Жажда пропала. «Увидят - убьют», - подумал Митя, и холодные, противные мурашки поползли по его спине. «А как же мать и Аня?» - подумал он, и ему стало тяжело, как от страшного сна, во время которого нельзя проснуться. Он придвинулся ближе к стене и, подтянув ноги, вспоминал рассказ юнкера. Тоже будет наганом водить, а то вытащит на станции и пристрелит… Бежать надо, бежать… Сердце учащенно билось.
Вагон постепенно стихал. Четко перестукивали колеса. Напротив на полке уже храпел один, подложив под перекладину порыжевшие сапоги. Догорала свеча. Из-за подернутого веткой мороза окна лился холодный и тусклый свет. Было жутко и тяжело.
Митя знал этот путь. Один перегон остался до станции Шеломово.
Он осторожно приподнялся и посмотрел вниз. Флотский уже храпел, открыв рот. Его ноги были раскинуты, лицо замаслилось. Солдаты спали друг у друга на плече. Только один из них что-то бессвязно бормотал во сне.
Митя снял фуражку, втиснул ее в карман и поднял воротник, чтобы скрыть петлицы. Оставались вшитые в сукно погоны. Ножа не было, казенные нитки были крепки. Митя два ногтя обломал до крови, но погон не выдрал.
– Господи, помоги, - прошептал он, но слезть не решился. Опять забилось сердце. Он передохнул, просчитал в уме до трех, перекрестился и осторожно, схватившись руками за края полок, начал, как на параллельных брусьях, спускаться. Сердце нестерпимо билось, высох рот, и от напряжения заболели глаза. Когда его занемевшие ноги коснулись пола, Митя на секунду замер на месте, передохнул и направился к двери. Митя решил выскочить из поезда.
Он надавил дверную ручку, дверь приоткрылась, но дальше не пошла. Лежавший в той половине на полу проснулся и выругался. От неожиданности Митя отскочил назад, ногой задел за винтовку, и она с грохотом упала.
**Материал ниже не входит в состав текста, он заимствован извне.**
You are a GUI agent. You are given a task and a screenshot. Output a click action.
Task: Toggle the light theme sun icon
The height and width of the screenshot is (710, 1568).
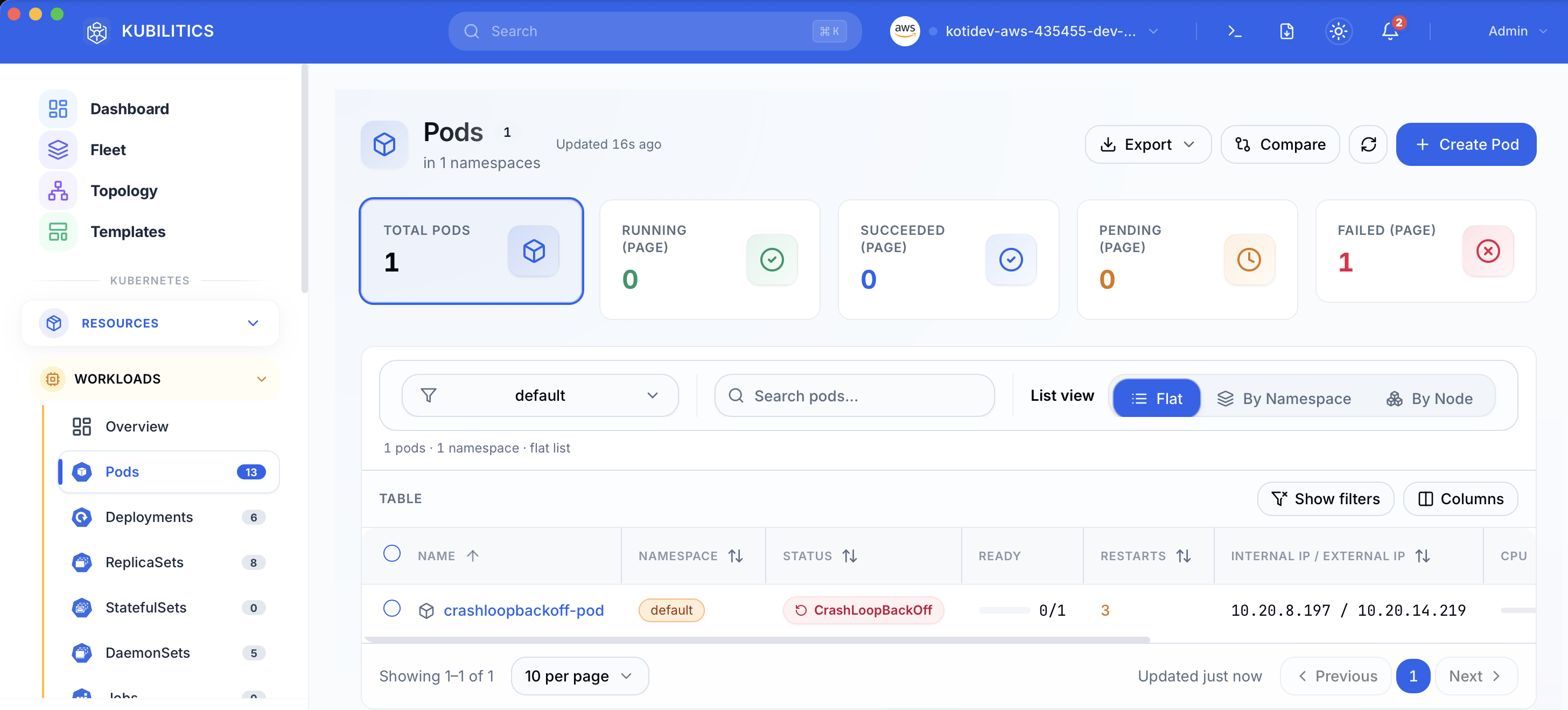coord(1338,31)
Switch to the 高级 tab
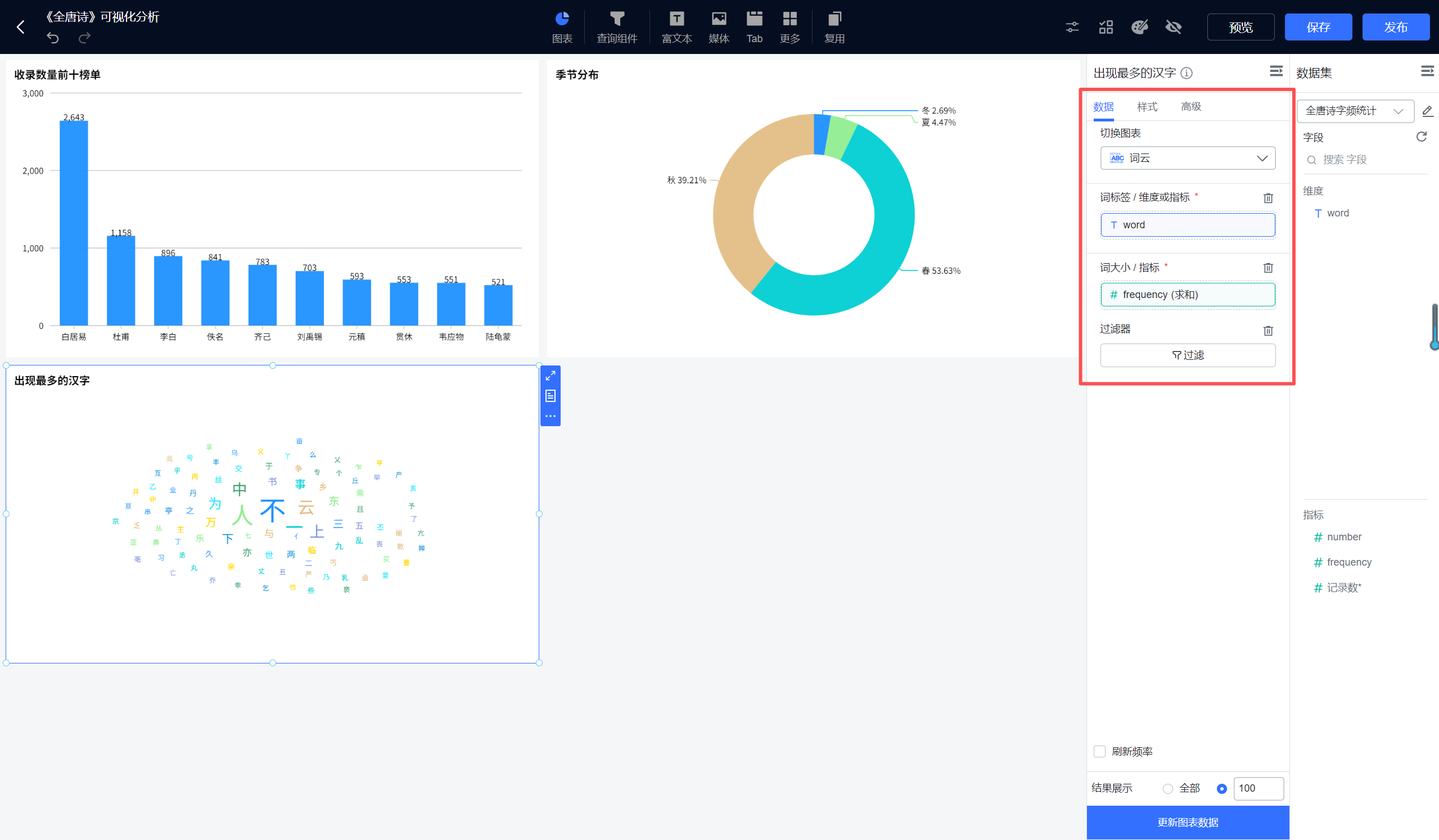This screenshot has height=840, width=1439. (x=1190, y=107)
Обессилев, он остался стоять и увидел, как матрос открыл мутные от сна глаза. Митя бросился к другому выходу.
– Стой! Ты кто?
– схватив его за рукав шинели, крикнул красноармеец.
Митя боком рванулся, сукно затрещало. Он хотел ударить держащего его красноармейца головой под грудь, но его уже схватили за поднятый воротник шинели.
– Держи! Каянная сволочь!…
– Кадет, - сказал кто-то.
Высокие люди его обступили и скрутили назад руки.
– Вот наших товарищей кадеты у Шелони обстреляли, - лениво сказал крайний бородатый солдат.
– А что же, товарищи, мы будем с ним делать?
Митю обдало жаром, горло сковало.
– Пусти-ка меня, - сказал спокойно матрос и рукой раздвинул красноармейцев. Он подошел к Мите и одернул черную куртку.
– Здравия желаю, ваше благородие, - сказал он, улыбнувшись, и неожиданно ударил Митю по лицу так, что у него мотнулась в сторону голова и лязгнули зубы. Чьи-то быстрые пальцы расстегнули его шинель и забегали по телу.